Ultimately the two commissioned The Brooklyn Brothers, frequent collaborators with the NHL and the creative agency responsible for the Premier League campaign. The deciding factor may have been the agency's knack for engaging a social media-savvy audience in an age of instantaneous sharing of content.

"I think what we've sort of developed over the past two to three years is the tone of voice where we're hoping to entertain as much as persuade," said Guy Barnett, founder and creative director of Brooklyn Brothers. "I think what we look to do each time, whatever project it is, is to get people engaged in it. … Behind what we did for the Premier League was a strong strategy of making sure that we spoke to a lot of people in a lot of different ways."

For Barnett and his team, the Stanley Cup Playoffs presented a similar challenge.

"How do we talk to fans of American sports, maybe not just hockey fans, and get them involved?" Barnett asked.

Enter Kroll, a New York native and Rangers fan, and his team that included writer Mike Scully (The Simpsons, Parks & Recreation), director Jason Woliner (Human Giant) and veteran actors Morris and Sanders.

Woliner expressed surprise at how much freedom the NHL, NBC and the agency gave the creatives.

"It was kind of fun and unique in that we were really just making a short with this premise and trying to come up with the bits for it," Woliner said. "Usually, commercials are much more structured and regimented, and there are also a lot more voices and people making sure you're serving a bunch of different masters. With this, it was really just they had this idea they wanted to do, they had Nick, and we were just kind of commissioned to make a short."

Bergofin ensured that giving the actors and director the space to create was never an issue.

"To use the sports analogy where you're the coach or the GM, you ultimately want to put the right people on the ice to win the game," Bergofin said.

While the shoot was monitored by the Phil Pritchard and Mike Bolt, two of the four white-gloved custodians of the Stanley Cup, all involved said that the keepers of the Cup not only signed off on most of the suggestions, but even made some of their own.

"We were on set, and we had [the keepers] there the whole time," Barnett said. "So you say, 'Well, can we do apple bobbing?' 'Yeah, sure you can do apple bobbing.' 'Can we do a fondue?' 'Yeah, sure you can do a fondue.' So it was remarkable the way they joined in the fun."

All this, and there's still plenty for the fanatics and history buffs to enjoy about the video. The liberties taken with the trophy call to mind some of the crazier things players have done in the past, like when Sylvain Lefebvre baptized his daughter in the Cup's basin after winning the ultimate prize with the Colorado Avalanche in 1996. At one point, Kroll gives a nod to the Cup's rich history by reading part of the roster of the 1907 Montreal Wanderers, the first team to carve its name on the bowl's interior surface.

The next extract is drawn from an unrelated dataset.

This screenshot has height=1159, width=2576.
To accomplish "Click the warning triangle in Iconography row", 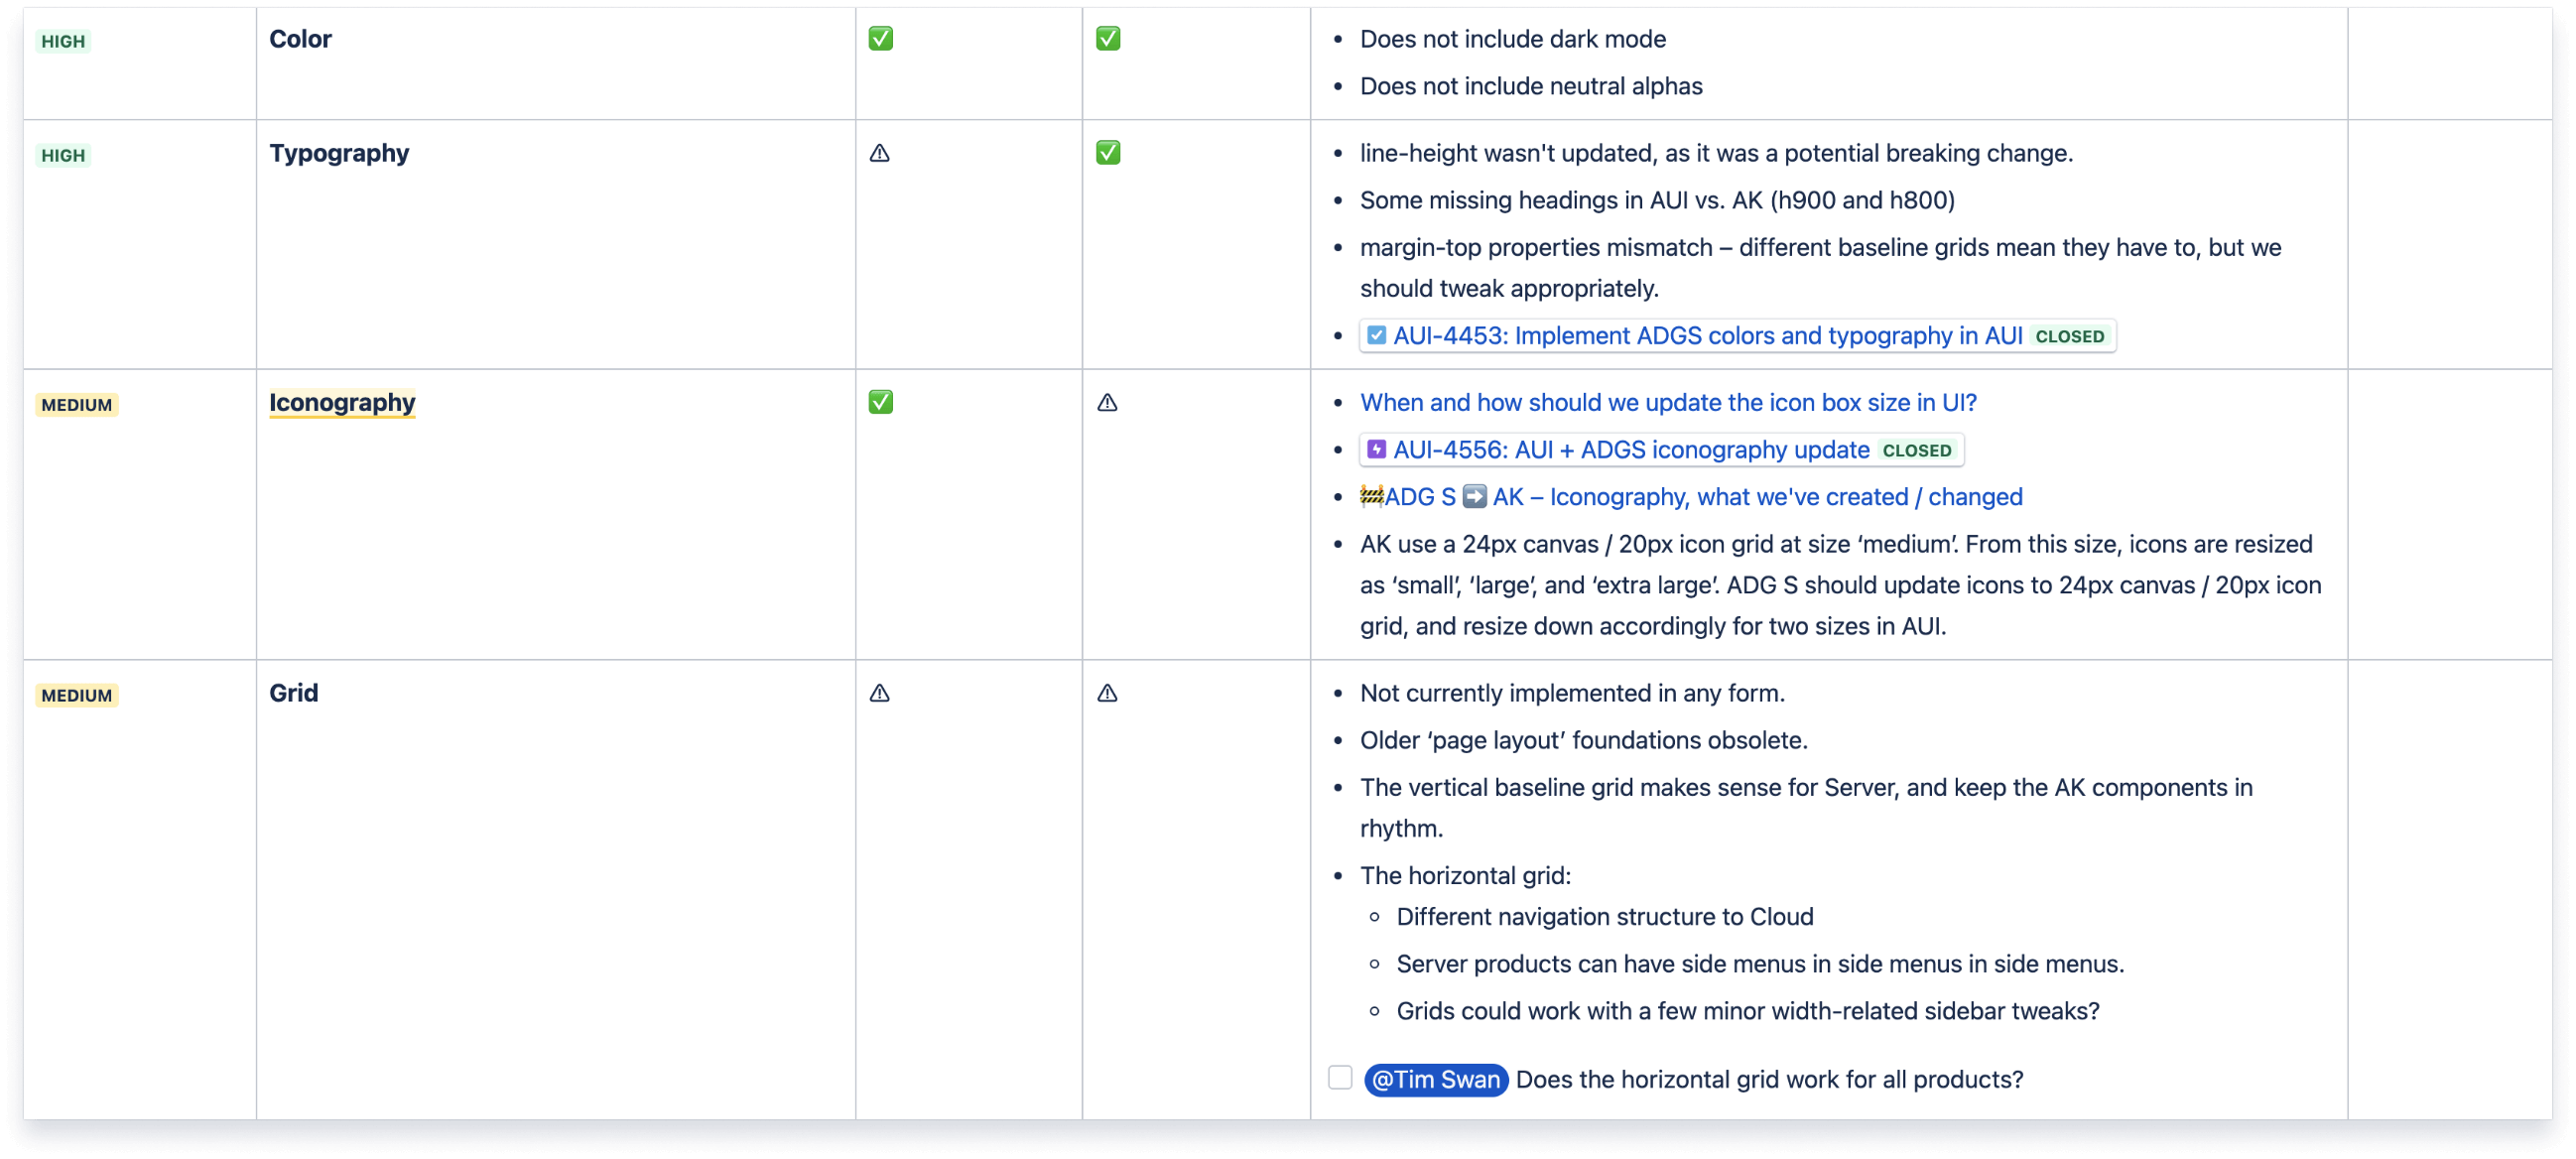I will click(1107, 402).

The comic, who rose to fame thanks to a roster of satirical and absurd characters he slips into and out of on stage and screen, kept it simple for the video by playing himself. Asked about his decision to go straight, Kroll said he was content to cede the spotlight to Stanley.

"It was an ensemble. Honestly, the Cup was the star and we were all happy to be supporting players for it," Kroll said. "Also, to play a character was not how Messier prophesied it to be."

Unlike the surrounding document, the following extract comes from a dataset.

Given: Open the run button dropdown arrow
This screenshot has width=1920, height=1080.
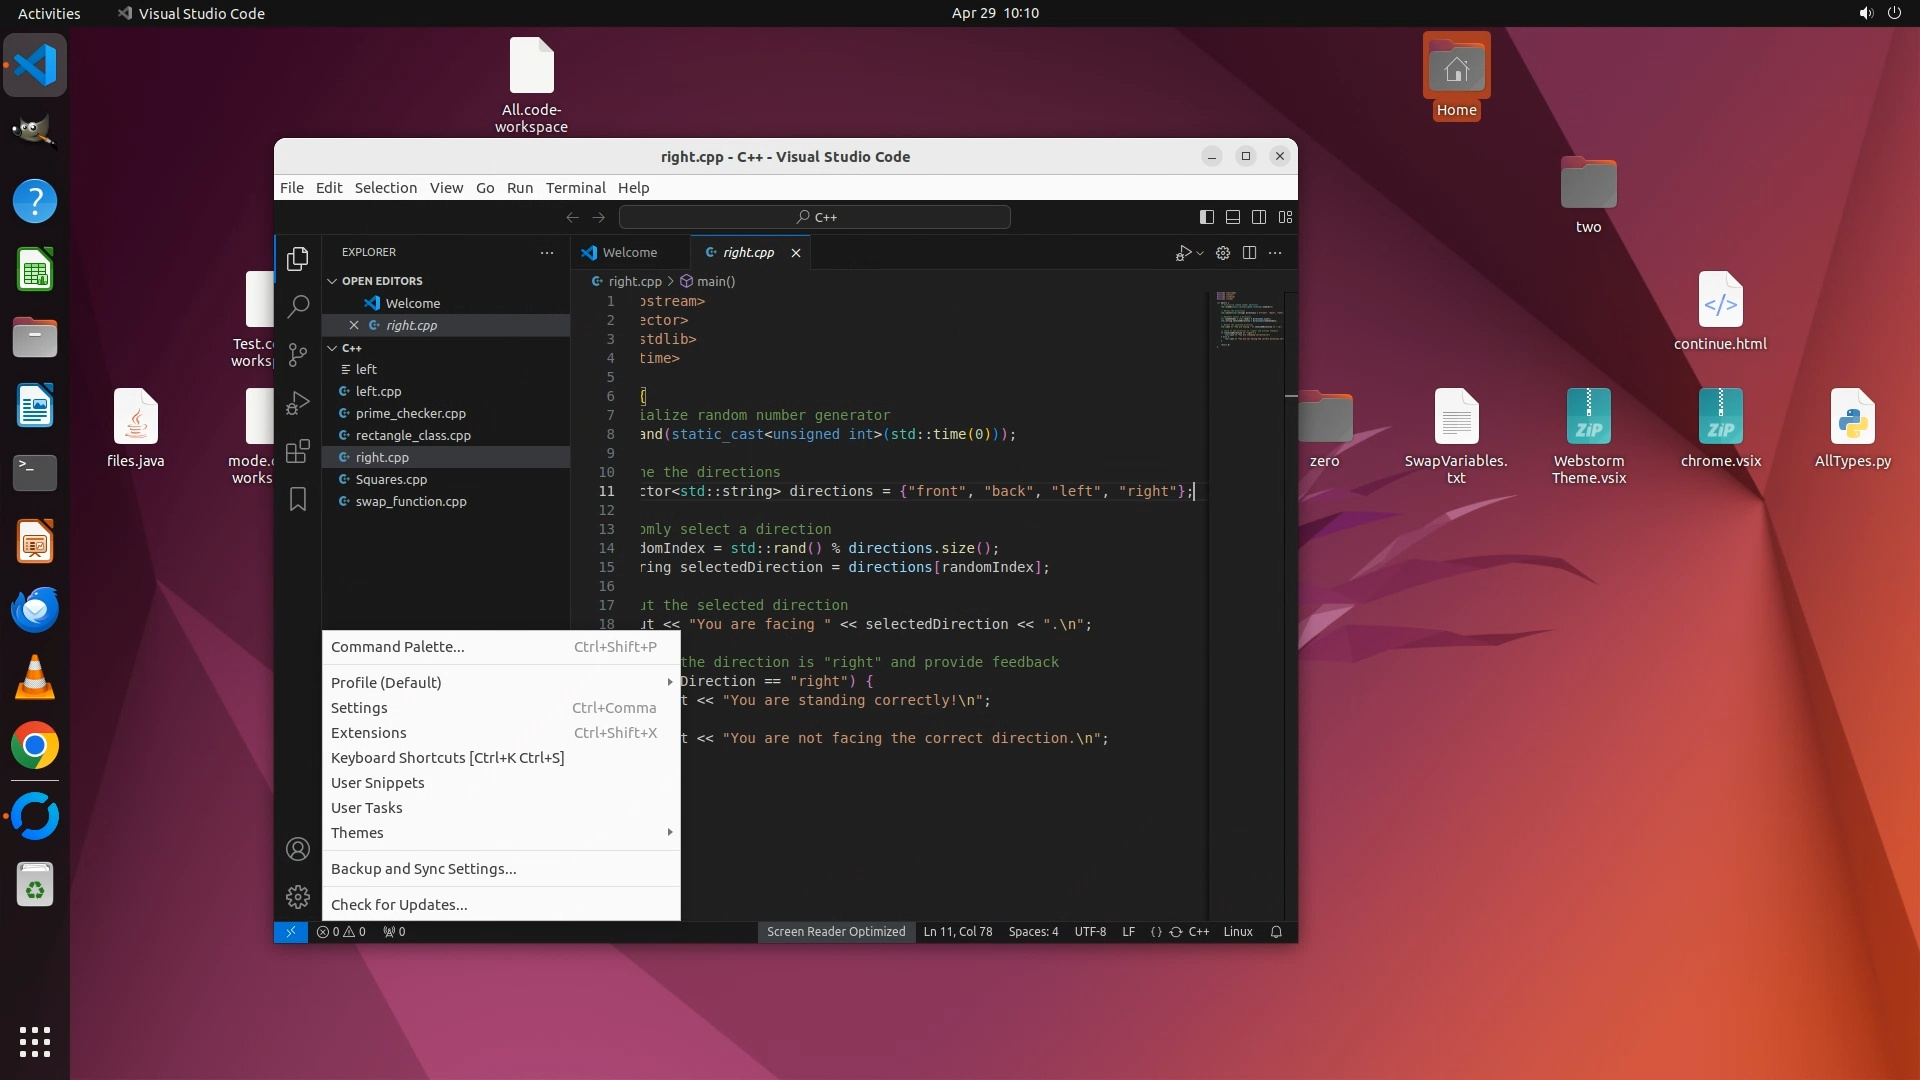Looking at the screenshot, I should [x=1200, y=253].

As it's only a few weeks and one playoff series since the release of the video, there's little in the way of metrics to determine whether "Cupnappers" was a success in terms of numbers. Still, Jennings has seen enough to know the League won't shy away from this new mode of advertising in the coming seasons.

"I'm pleased with the results to date," Jennings said. "From my own instincts, we waded into the waters for the first time. We may adjust a couple things moving forward, but we like what it was. I'm definitely open to this in the future, and I think you'll definitely continue to see this type of content, fan engagement, and the reach-out to a younger generation and a changing landscape."